TASK OBJECTIVE:
From the Beyoncé documentary review, return the passage that begins at "It is absurd" and ends after "been historically overlooked.", copied word for word.

READING TEXT:
# # # #

It is absurd to think that Beyoncé is the first black woman to headline perhaps the biggest music festival in the country. But Beyoncé knows that. She had to create a space for her community where there was none and elevate voices and talents that have been historically overlooked.
The documentary shows how she brought the black college experience to life and the diligence it took to pull off. From surveying stones sewn onto leotards to having her crew perform without music behind them, she watched over her creation the way her fans watch over her — obsessively and carefully.
“Instead of me pulling out my flower crown, it was more important that I brought our culture to Coachella,” Beyoncé says in the documentary.
She showed us that this level of success and history-making-ness can’t be done without your people around you. She brought out her rapper husband Jay-Z, her sister Solange and the women that helped her rise — Kelly Rowland and Michelle Williams of Destiny’s Child.
The documentary also shows us what we probably already knew — Beyoncé is the hardest working person in her field, she’s a perfectionist and she’s a damn athlete.
In the documentary, she is candid about having high blood pressure, toxemia and preeclampsia during her pregnancy with twins Rumi and Sir, a surprise that had prevented her from headlining Coachella in 2017.
She had to have an emergency C-section because one of the twins’ hearts paused a few times, she says. After giving birth, she spent eight months crafting the show by both restricting her diet and working through choreography and staging. In between rehearsals on three sound stages, she’d run back to her trailer to breastfeed.
She wanted the performance to be a culmination of her more than 20-year career and it was. She was fun and political and cheesy and damn it, she sang. Her voice sounds like honey and smoke and it didn’t deviate the whole time.
Even if, like me, you haven’t lived experiences like these, or do not claim the identities that Beyoncé claims, you cannot help but feel admiration for the way that she has lived them.
I’ve been toiling in my head trying to figure out what it is about Beyoncé that stops and makes me still. I think it’s because she provides a lens through which I can remember my life with my family and friends, and through which I interpret my experiences.

# # # #

[Dataset entries]
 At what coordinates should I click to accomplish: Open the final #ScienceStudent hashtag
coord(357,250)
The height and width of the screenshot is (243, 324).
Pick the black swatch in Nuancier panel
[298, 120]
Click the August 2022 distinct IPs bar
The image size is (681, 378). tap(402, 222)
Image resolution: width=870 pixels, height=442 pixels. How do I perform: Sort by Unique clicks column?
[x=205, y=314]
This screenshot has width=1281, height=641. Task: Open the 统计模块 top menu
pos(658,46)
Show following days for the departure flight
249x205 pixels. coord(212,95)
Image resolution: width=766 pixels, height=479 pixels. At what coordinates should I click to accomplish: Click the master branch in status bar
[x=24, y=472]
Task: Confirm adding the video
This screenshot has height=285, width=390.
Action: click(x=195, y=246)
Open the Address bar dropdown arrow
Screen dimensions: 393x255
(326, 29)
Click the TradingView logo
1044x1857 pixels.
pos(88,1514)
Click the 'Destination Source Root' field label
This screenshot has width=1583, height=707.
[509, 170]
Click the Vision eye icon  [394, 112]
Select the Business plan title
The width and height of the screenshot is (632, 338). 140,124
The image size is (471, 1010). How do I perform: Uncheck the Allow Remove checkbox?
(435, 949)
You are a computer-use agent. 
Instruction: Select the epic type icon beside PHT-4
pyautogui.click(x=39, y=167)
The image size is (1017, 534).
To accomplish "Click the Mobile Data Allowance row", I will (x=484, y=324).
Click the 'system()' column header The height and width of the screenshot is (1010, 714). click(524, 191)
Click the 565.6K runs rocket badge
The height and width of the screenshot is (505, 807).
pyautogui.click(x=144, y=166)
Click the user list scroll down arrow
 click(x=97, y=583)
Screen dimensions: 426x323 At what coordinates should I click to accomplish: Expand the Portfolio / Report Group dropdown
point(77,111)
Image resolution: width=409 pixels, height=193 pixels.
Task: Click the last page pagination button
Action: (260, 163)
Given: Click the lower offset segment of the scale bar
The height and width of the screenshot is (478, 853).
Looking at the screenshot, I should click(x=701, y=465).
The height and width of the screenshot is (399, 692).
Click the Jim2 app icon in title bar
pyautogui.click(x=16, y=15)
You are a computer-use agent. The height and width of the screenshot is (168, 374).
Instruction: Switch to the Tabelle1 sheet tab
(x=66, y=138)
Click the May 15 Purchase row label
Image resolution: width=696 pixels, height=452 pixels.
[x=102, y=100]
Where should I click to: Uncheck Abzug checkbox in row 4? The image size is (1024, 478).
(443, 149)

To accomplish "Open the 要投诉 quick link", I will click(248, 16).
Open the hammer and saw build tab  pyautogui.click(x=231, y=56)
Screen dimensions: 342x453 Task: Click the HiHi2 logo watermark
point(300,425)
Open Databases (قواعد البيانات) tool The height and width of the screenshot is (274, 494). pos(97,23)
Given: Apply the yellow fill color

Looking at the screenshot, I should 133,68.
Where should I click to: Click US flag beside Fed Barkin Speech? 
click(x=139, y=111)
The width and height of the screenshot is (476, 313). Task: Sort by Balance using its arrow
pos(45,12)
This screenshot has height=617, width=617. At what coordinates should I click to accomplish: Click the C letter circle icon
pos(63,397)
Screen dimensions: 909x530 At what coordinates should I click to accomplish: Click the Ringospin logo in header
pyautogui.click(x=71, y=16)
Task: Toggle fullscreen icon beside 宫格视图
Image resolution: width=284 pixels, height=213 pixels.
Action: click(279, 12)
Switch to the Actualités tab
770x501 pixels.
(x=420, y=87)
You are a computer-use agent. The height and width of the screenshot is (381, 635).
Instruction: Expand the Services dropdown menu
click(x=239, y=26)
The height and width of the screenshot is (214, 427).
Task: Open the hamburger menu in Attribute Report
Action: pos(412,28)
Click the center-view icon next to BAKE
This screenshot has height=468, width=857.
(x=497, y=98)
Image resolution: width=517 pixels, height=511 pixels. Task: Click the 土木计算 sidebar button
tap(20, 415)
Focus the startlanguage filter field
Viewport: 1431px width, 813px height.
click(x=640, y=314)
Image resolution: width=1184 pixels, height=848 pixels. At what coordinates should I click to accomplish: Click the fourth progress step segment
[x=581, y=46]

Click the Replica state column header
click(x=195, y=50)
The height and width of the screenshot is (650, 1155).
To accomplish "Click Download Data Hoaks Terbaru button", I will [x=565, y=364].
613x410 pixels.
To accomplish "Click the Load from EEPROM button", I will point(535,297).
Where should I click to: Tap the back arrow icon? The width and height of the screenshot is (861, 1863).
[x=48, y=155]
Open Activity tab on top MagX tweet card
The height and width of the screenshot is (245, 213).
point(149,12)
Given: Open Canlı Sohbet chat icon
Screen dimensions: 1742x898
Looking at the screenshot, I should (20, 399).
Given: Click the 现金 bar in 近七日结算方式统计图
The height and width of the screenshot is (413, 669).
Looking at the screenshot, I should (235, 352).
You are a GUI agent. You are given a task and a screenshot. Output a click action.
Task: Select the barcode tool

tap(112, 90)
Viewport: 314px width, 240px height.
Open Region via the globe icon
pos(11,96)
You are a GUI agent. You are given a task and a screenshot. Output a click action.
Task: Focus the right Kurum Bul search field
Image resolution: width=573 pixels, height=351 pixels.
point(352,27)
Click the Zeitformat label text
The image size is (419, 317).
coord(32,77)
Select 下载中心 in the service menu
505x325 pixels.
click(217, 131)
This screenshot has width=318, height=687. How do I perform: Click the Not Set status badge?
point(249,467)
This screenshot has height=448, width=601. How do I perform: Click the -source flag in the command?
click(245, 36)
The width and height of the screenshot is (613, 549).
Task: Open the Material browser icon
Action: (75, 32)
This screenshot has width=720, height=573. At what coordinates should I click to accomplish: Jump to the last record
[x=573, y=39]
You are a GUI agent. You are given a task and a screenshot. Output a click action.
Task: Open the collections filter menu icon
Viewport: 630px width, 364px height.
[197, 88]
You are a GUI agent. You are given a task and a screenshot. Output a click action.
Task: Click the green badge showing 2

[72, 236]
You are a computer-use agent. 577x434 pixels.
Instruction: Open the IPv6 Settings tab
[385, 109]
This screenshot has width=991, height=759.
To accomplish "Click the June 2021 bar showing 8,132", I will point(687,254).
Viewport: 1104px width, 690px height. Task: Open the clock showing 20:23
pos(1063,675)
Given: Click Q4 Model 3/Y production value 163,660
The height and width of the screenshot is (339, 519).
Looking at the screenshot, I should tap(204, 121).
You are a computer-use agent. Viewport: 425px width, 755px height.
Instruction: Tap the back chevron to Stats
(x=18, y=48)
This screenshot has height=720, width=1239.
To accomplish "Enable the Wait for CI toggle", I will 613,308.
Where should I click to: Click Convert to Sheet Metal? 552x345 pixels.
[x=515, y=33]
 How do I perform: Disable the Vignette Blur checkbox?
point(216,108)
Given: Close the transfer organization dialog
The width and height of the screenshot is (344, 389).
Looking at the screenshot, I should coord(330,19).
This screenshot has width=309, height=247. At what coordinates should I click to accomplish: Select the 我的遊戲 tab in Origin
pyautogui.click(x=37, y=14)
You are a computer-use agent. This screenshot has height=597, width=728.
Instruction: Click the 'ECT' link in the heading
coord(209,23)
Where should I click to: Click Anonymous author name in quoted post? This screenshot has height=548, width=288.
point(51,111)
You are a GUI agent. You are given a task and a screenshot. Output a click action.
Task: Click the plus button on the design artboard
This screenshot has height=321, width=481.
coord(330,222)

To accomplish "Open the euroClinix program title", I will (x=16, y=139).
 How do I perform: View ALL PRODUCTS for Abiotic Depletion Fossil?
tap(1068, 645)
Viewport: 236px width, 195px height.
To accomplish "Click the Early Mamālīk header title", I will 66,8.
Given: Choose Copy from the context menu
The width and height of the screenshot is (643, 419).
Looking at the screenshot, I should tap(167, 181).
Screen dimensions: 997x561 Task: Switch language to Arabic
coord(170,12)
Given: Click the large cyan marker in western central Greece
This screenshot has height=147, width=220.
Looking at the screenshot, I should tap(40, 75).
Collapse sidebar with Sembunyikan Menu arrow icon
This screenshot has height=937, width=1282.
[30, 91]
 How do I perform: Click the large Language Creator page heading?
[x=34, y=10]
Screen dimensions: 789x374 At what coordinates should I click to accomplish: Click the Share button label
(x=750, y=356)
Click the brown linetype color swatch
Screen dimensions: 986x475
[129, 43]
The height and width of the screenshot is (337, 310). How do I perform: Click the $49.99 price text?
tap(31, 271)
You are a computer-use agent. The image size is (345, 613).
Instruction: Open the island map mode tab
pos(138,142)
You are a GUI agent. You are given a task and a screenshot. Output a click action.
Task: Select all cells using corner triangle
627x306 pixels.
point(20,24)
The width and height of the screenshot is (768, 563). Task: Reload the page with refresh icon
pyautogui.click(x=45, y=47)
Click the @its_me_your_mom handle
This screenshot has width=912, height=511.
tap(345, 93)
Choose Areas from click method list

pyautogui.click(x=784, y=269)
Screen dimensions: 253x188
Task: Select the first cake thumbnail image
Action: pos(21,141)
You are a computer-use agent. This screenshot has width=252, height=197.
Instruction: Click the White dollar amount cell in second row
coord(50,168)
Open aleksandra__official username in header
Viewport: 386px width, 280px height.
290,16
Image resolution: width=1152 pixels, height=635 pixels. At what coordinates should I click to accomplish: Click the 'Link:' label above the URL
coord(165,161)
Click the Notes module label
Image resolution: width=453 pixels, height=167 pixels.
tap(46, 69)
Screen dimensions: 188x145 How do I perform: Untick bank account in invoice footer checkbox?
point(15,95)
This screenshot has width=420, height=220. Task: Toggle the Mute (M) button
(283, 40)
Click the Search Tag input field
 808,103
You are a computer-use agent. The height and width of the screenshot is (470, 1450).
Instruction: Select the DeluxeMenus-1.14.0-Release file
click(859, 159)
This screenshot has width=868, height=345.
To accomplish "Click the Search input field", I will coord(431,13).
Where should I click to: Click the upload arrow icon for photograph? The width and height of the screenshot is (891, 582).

# # # #

YOUR SOLUTION:
It is absurd to think that Beyoncé is the first black woman to headline perhaps the biggest music festival in the country. But Beyoncé knows that. She had to create a space for her community where there was none and elevate voices and talents that have been historically overlooked.